Your goal :: All of the data must be output exactly, with every picture left out.

=== The records ===

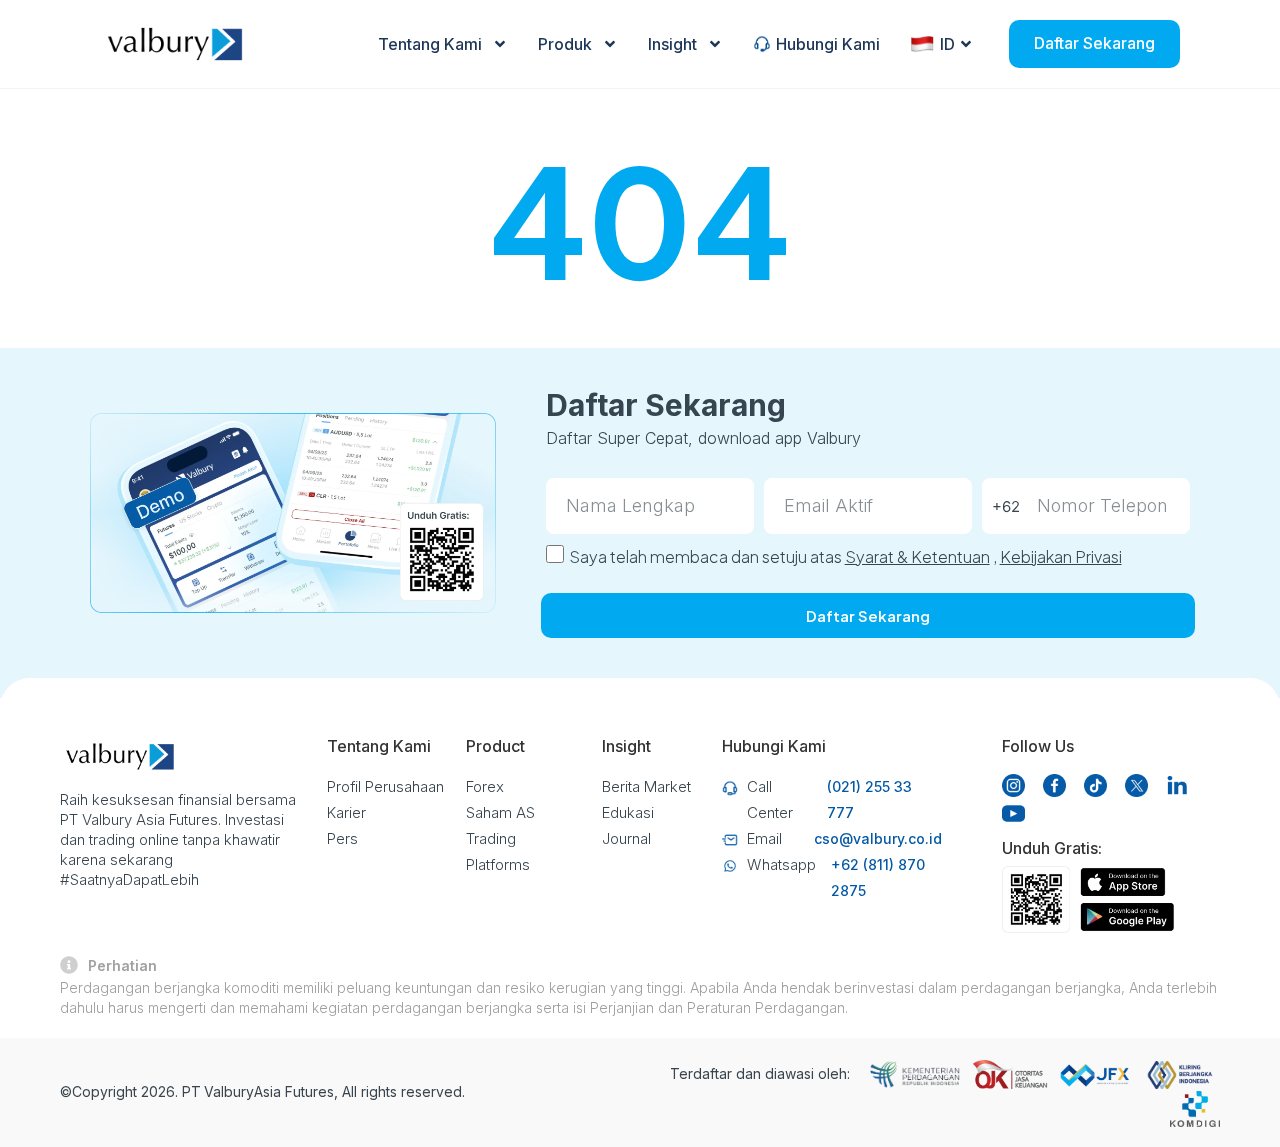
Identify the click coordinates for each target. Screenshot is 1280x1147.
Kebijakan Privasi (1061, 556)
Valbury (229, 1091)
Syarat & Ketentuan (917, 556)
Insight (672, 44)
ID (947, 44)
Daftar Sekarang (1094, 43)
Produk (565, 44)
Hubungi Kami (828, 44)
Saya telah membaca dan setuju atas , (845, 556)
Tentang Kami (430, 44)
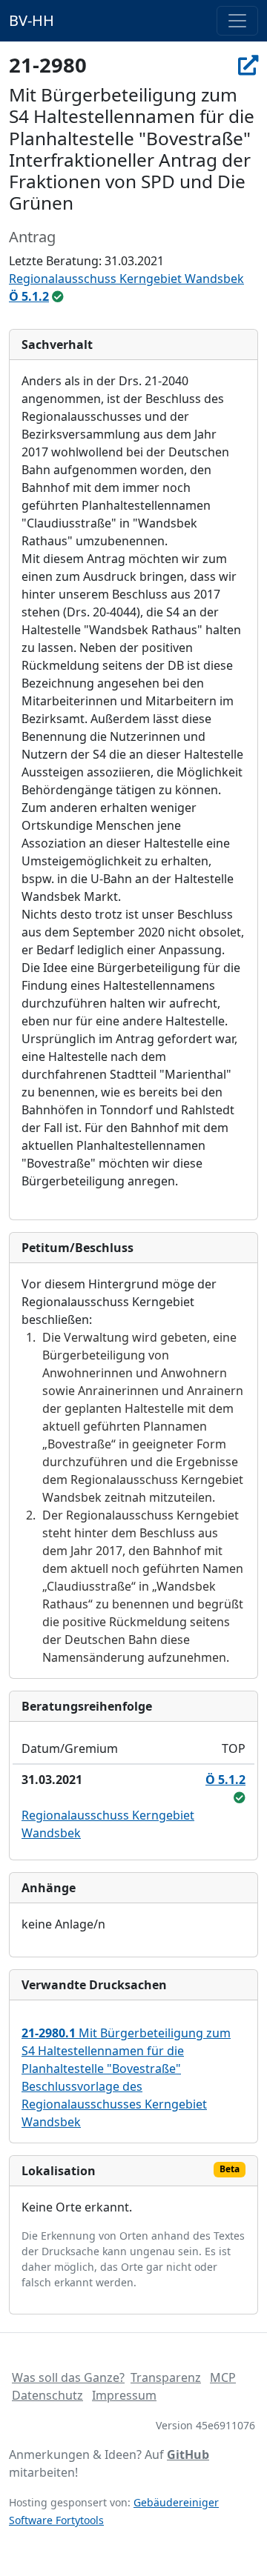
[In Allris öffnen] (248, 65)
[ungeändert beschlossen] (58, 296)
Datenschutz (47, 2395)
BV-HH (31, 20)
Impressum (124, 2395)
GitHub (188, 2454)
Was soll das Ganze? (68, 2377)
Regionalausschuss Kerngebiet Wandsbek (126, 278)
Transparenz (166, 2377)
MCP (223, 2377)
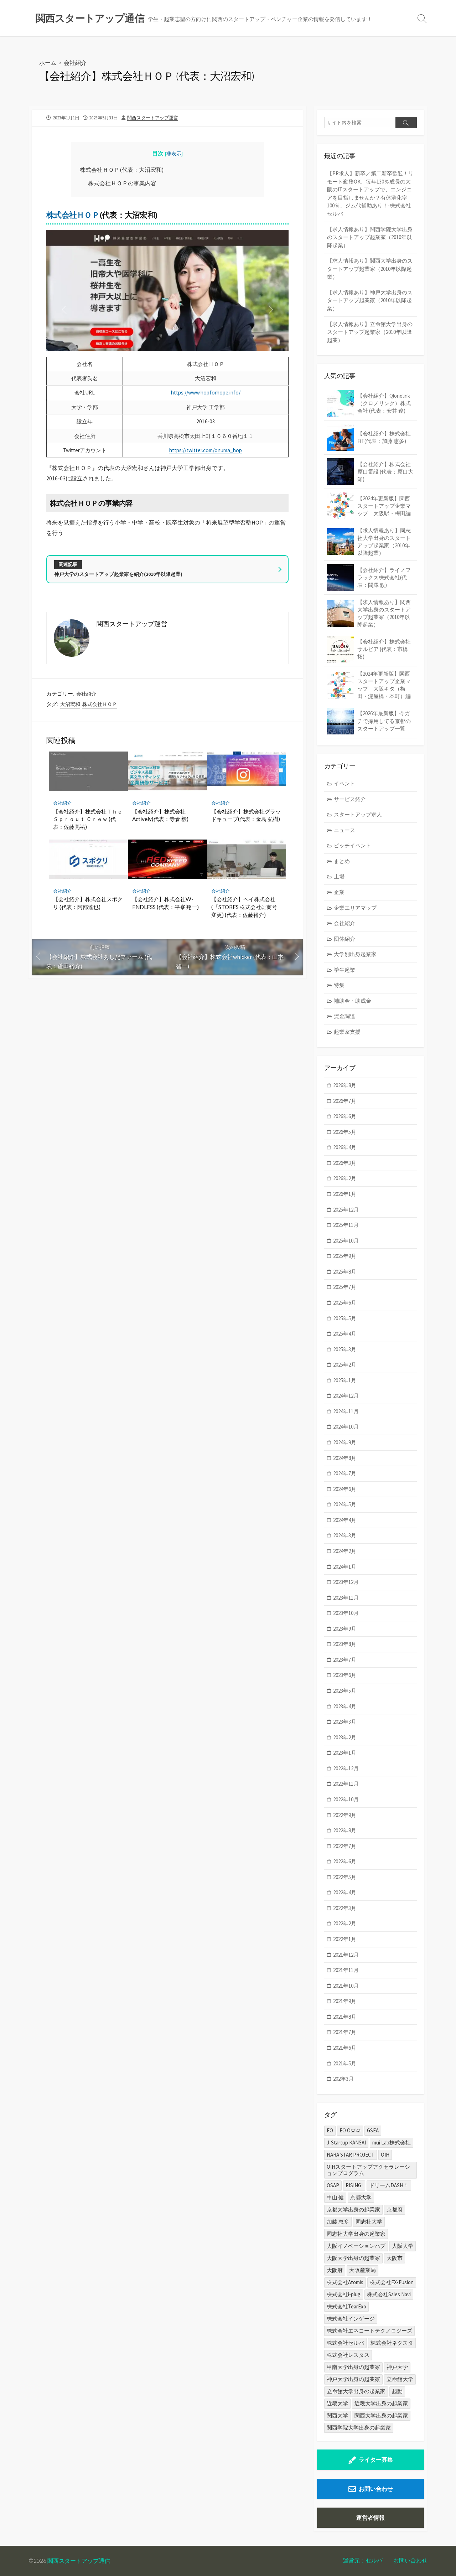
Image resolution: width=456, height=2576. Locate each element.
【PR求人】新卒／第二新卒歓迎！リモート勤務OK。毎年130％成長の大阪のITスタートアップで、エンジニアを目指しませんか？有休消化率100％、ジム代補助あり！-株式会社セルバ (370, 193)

===

Exercise output ::
Identify the click coordinates for each target. Screenshot is 1280x1147.
Kebijakan Privasi (1061, 556)
Valbury (229, 1091)
Syarat & Ketentuan (917, 556)
Insight (672, 44)
ID (947, 44)
Daftar Sekarang (1094, 43)
Produk (565, 44)
Hubungi Kami (828, 44)
Saya telah membaca dan setuju atas , (845, 556)
Tentang Kami (430, 44)
[In Allris öffnen] (248, 65)
[ungeändert beschlossen] (58, 296)
Datenschutz (47, 2395)
BV-HH (31, 20)
Impressum (124, 2395)
GitHub (188, 2454)
Was soll das Ganze? (68, 2377)
Regionalausschuss Kerngebiet Wandsbek (126, 278)
Transparenz (166, 2377)
MCP (223, 2377)
Image resolution: width=456, height=2576. Locate each element.
【PR求人】新卒／第二新卒歓迎！リモート勤務OK。毎年130％成長の大阪のITスタートアップで、エンジニアを目指しませんか？有休消化率100％、ジム代補助あり！-株式会社セルバ (370, 193)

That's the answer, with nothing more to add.